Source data
-- Opening Marker --
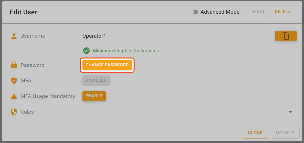Focus the Username field containing Operator1

click(x=176, y=36)
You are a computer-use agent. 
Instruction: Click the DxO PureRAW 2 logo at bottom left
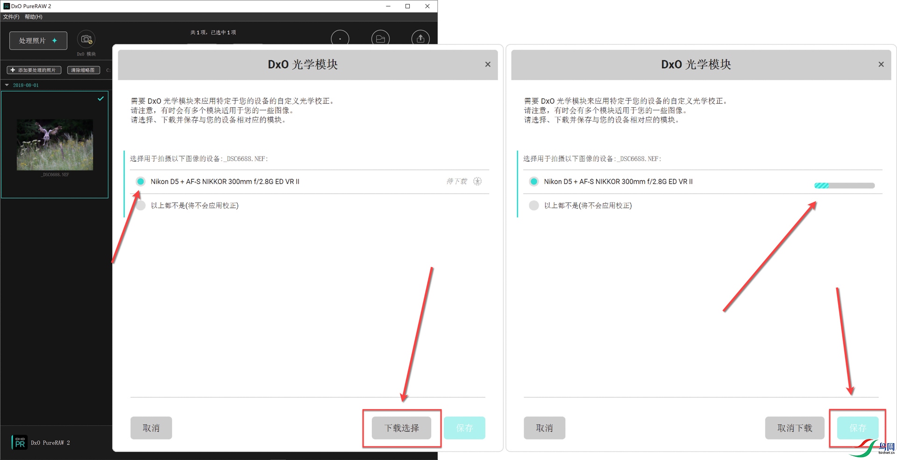(x=20, y=442)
-- Closing Marker --
▶ [Assignment]: Write out exactly the lines from the line holding "You are a computer-use agent." through the last line of the records above, inclusive, and nothing more. Leave out the pictures.

▶ [Solution for this task]:
You are a computer-use agent. 
Instruction: Click the DxO PureRAW 2 logo at bottom left
(x=20, y=442)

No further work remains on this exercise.